>>>>

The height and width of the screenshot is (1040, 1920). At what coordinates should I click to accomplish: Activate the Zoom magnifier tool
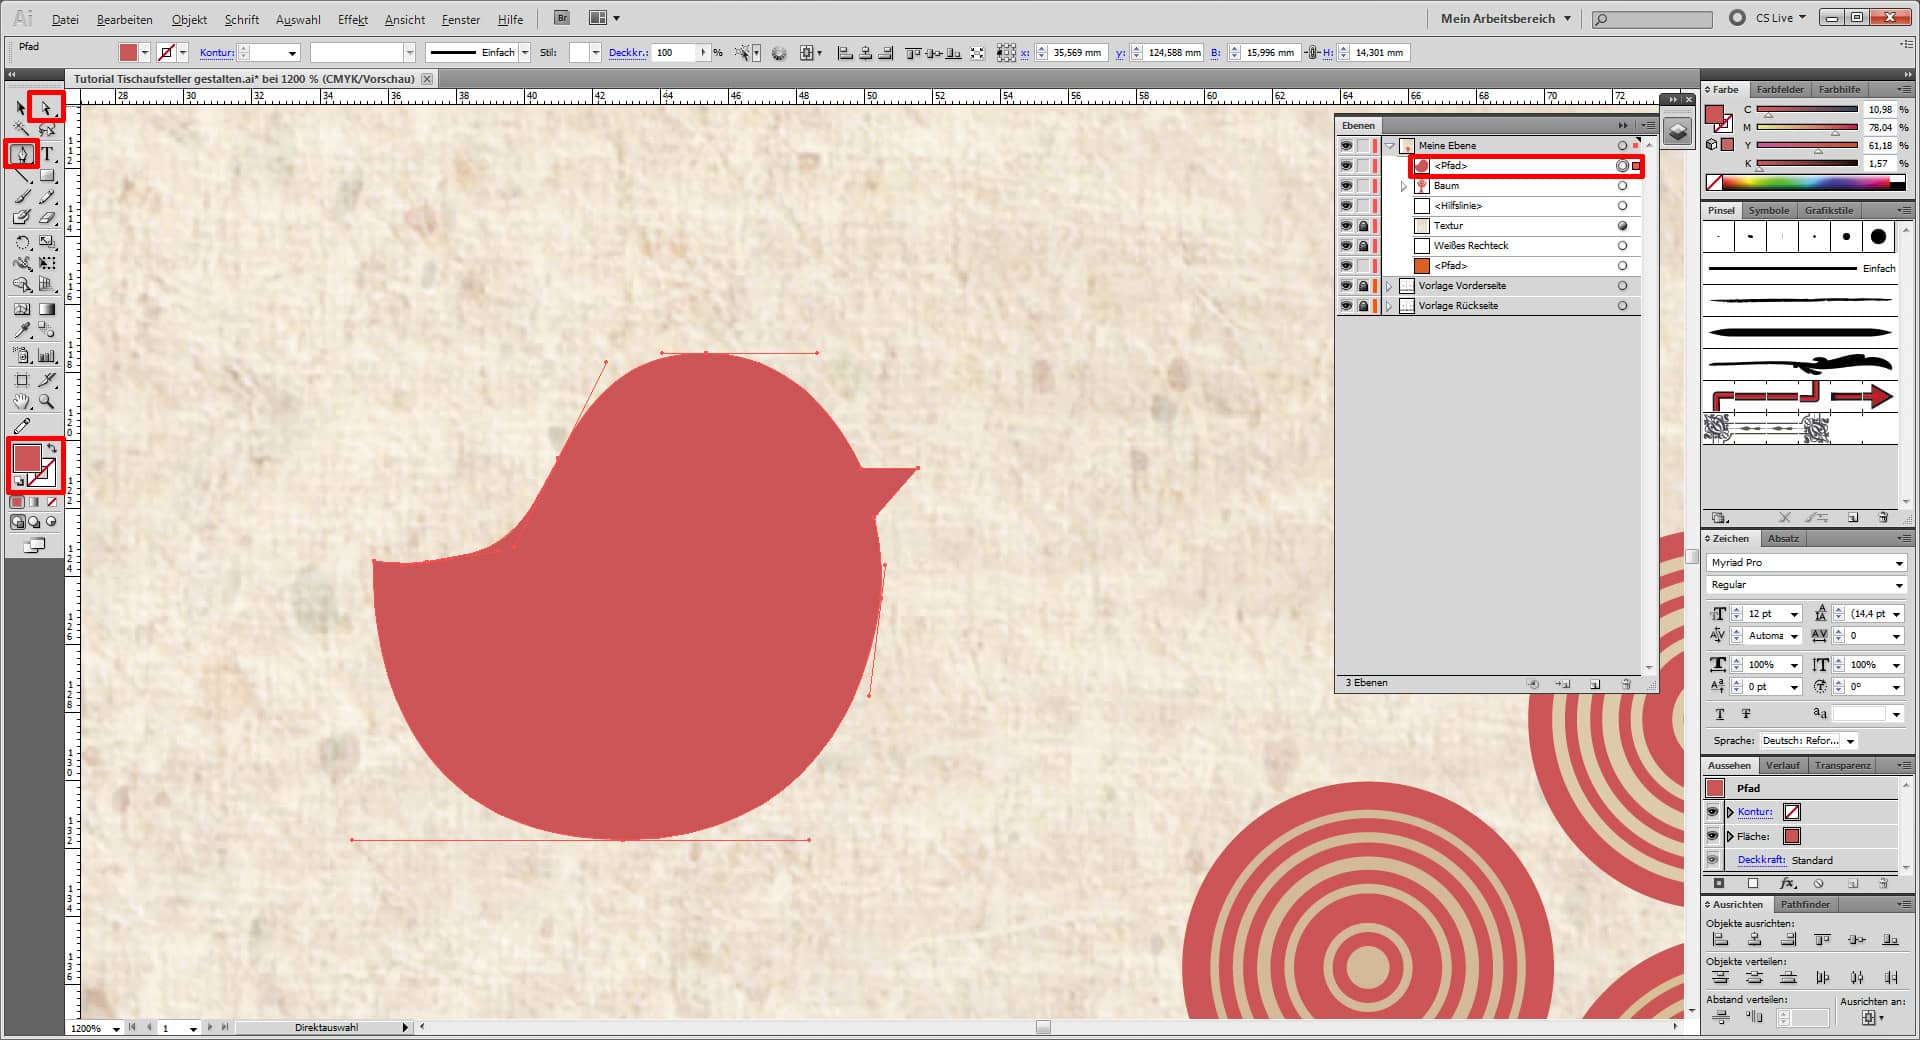pos(47,402)
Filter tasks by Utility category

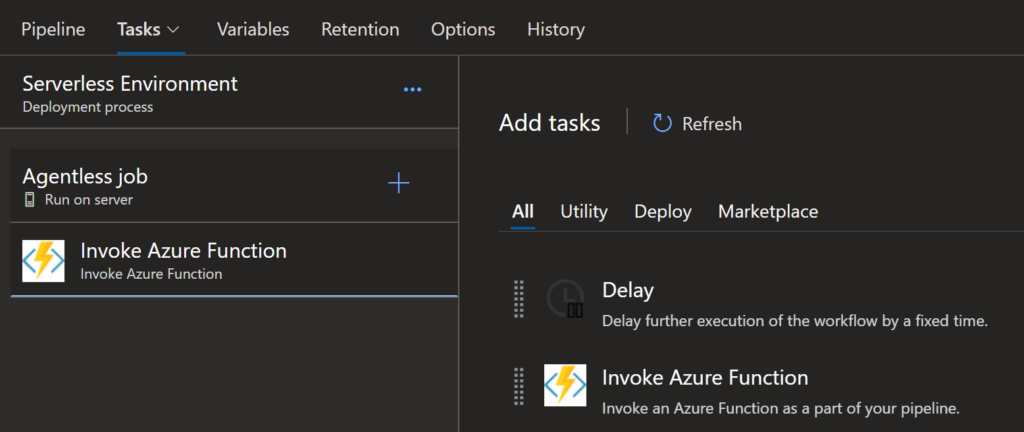coord(583,211)
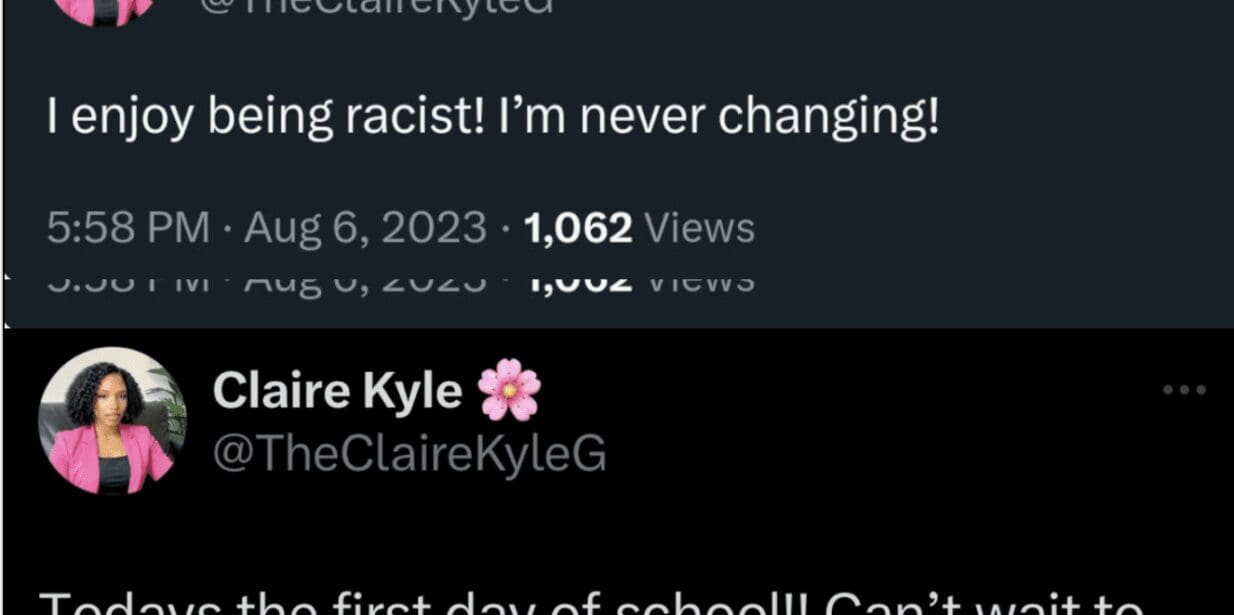The height and width of the screenshot is (615, 1234).
Task: Open Claire Kyle's round profile picture
Action: 112,421
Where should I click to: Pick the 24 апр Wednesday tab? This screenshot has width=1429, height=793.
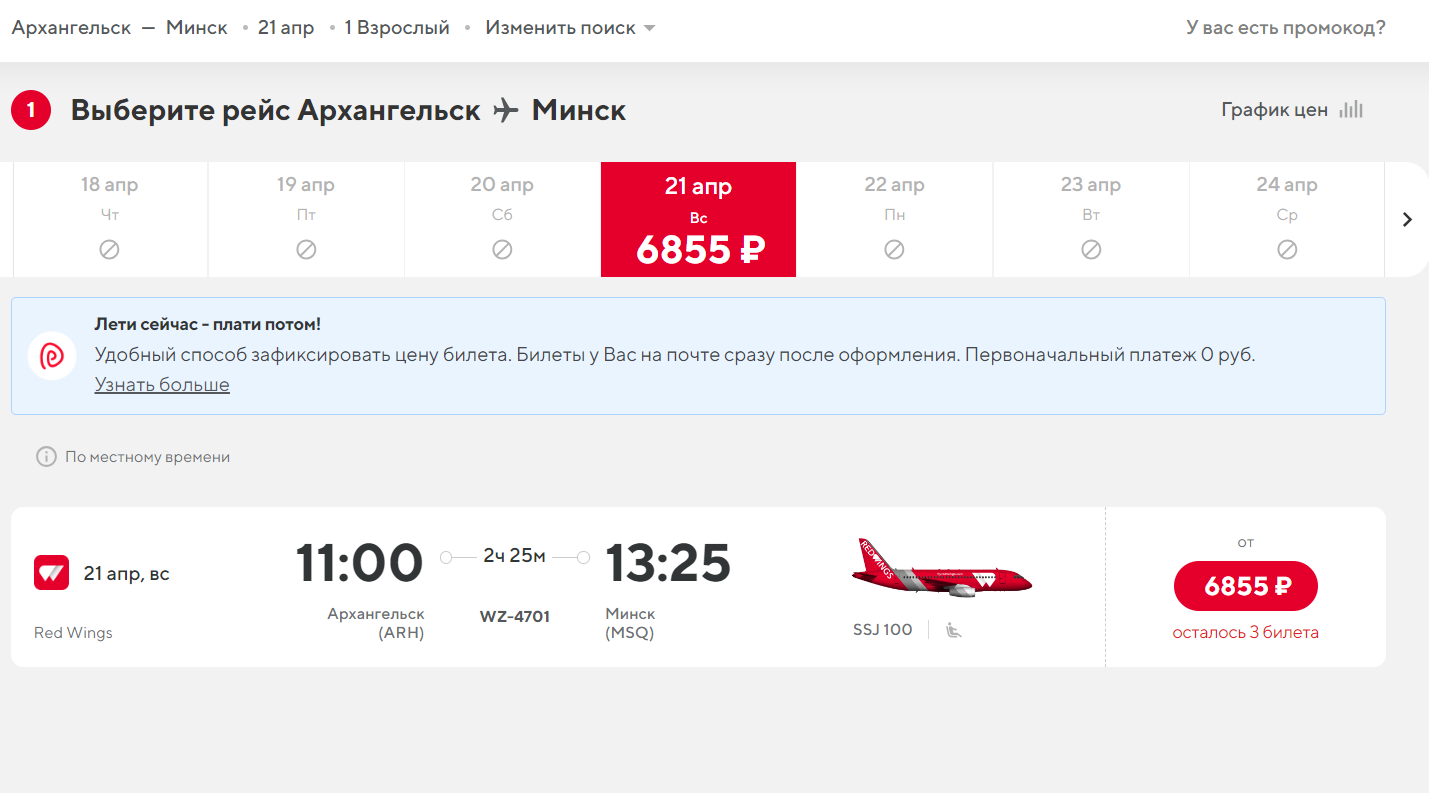click(1286, 219)
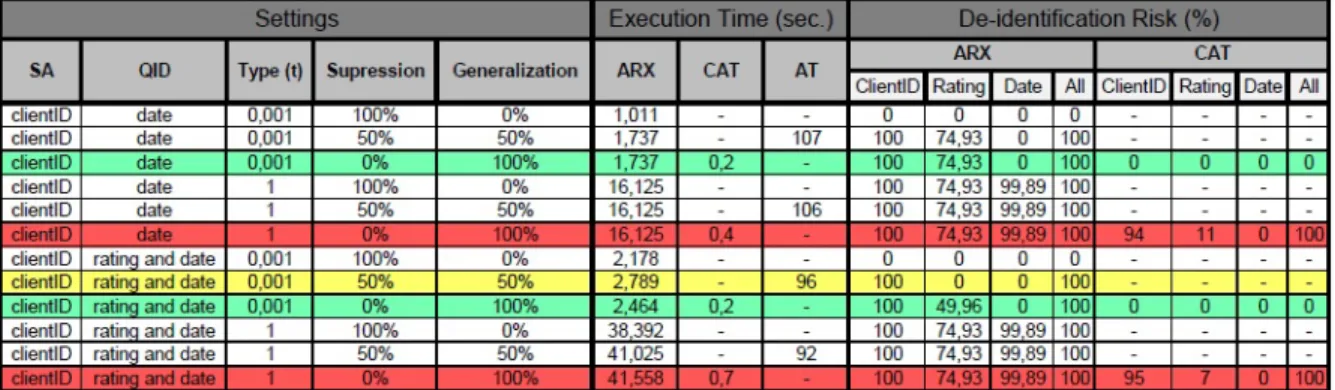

<<<<

TO BE DONE: Reproduce all of the material above verbatim, from the first line to the last, but leave out the pictures.

EXERCISE RESPONSE:
The height and width of the screenshot is (1040, 1920). At what coordinates should I click to accomplish: Activate the Zoom magnifier tool
pos(47,402)
Filter tasks by Utility category

coord(583,211)
The height and width of the screenshot is (615, 1234).
Task: Open Claire Kyle's round profile picture
Action: 112,421
Where should I click to: Pick the 24 апр Wednesday tab? This screenshot has width=1429, height=793.
click(1286, 219)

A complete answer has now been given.